Andrew Kennedy, head of the Asia program at the Royal United Services Institute in London, said the North Korean explanation has "a ring of truth to it" and that if diplomats allowed to the site take a Geiger counter with them they would easily know whether a nuclear blast occurred.
"The North Koreans would know that with the intelligence and the surveillance satellites that the West has, it would be very easy to check. That is backed up by the North's agreement to allow the visiting British diplomat to go to the site and inspect it," he said Monday.
"North Korea is usually trying to convince people that they do have a nuclear capability. ... It's not in their interest to keep a nuclear test quiet," he added.
There was no comment from the International Atomic Energy Agency (search), whose inspectors were told to leave North Korea after it quit the Nonproliferation Treaty last year.
The size of the reported explosion on the 56th anniversary of the founding of North Korea had raised speculation that it might be a nuclear test. Secretary of State Colin Powell said Sunday there was no indication the blast was from a test.
Kerry, the Democratic president candidate, said that just the idea that the United States was thinking North Korea might test a nuclear weapon highlights a national security failure by Bush. Under Bush's watch, North Korea has advanced its nuclear program, he said.

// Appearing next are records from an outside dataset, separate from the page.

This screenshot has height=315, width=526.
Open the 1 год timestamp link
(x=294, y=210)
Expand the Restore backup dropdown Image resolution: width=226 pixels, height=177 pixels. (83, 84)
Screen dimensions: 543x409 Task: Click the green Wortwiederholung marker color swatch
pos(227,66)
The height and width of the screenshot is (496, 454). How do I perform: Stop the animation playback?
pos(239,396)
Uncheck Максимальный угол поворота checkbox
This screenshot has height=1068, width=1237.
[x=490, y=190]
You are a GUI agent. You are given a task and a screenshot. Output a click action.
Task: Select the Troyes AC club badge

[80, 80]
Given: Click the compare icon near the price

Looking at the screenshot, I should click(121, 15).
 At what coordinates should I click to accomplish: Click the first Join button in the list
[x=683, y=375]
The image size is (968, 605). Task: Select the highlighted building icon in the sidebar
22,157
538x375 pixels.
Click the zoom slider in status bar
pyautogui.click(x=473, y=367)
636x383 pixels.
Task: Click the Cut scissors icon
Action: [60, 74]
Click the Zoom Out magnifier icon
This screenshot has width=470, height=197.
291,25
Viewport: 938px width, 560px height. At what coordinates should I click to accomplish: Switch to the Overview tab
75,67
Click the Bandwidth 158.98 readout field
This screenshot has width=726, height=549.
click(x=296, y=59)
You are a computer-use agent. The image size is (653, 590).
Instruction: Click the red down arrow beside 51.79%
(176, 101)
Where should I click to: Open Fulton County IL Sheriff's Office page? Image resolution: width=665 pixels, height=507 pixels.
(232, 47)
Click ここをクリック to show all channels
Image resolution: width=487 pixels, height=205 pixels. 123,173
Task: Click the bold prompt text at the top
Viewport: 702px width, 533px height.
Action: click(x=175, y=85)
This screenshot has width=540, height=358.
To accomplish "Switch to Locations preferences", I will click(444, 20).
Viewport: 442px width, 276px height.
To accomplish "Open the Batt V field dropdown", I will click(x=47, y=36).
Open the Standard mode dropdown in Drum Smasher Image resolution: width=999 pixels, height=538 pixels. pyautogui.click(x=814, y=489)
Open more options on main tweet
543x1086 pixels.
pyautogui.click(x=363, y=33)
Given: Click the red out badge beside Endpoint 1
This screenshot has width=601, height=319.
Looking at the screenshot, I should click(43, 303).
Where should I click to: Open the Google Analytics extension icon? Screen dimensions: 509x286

"North Korea's nuclear program is well ahead of what Saddam Hussein was even suspected of doing — yet the president took his eye off the ball, wrongly ignoring this growing danger," Kerry said in a statement. "What is unfolding in North Korea is exactly the kind of disaster that it is an American president's solemn duty to prevent."
In a telephone call Sunday evening to The New York Times, Kerry accused the administration of letting "a nuclear nightmare" develop by refusing to deal with North Korea when it first came to office, the paper reported on its Internet site.
Responding to the Times story, Bush spokesman Scott McClellan accused Kerry of wanting to return to "the failed Clinton administration policy" on North Korea. He said that while Clinton's 1994 agreement with North Korea calling for a freeze fell apart, Bush is trying to rally North Korea's neighbors to pressure the country to abandon its nuclear activities.
"That failed policy let North Korea dupe the united States. It would be the wrong approach to go down that road again," McClellan said.
The North's KCNA news agency denounced the speculation of a test as "a preposterous smear campaign" and a "fabrication intended to divert elsewhere the world public attention focused on the nuclear-related issue of South Korea for which they are now finding themselves in a dire fix."
IAEA chief Mohamed ElBaradei (search) on Monday chided South Korea, expressing "strong concern" that Seoul had not informed the agency of its nuclear activities. He revealed that Seoul produced more than 300 pounds of uranium metal in the 1980s at three secret facilities.
It then used some of that metal in nuclear enrichment experiments using laser technology conducted in 2000.
Diplomats said the use of the metals developed earlier raised doubts over Seoul's explanation that the 2000 experiments were carried out by a group of renegade scientists without government authorization.
The revelations have complicated efforts to persuade the North to give up its nuclear weapons ambitions. On Saturday, North Korea said the South's activity made the communist state more determined to pursue its own nuclear programs.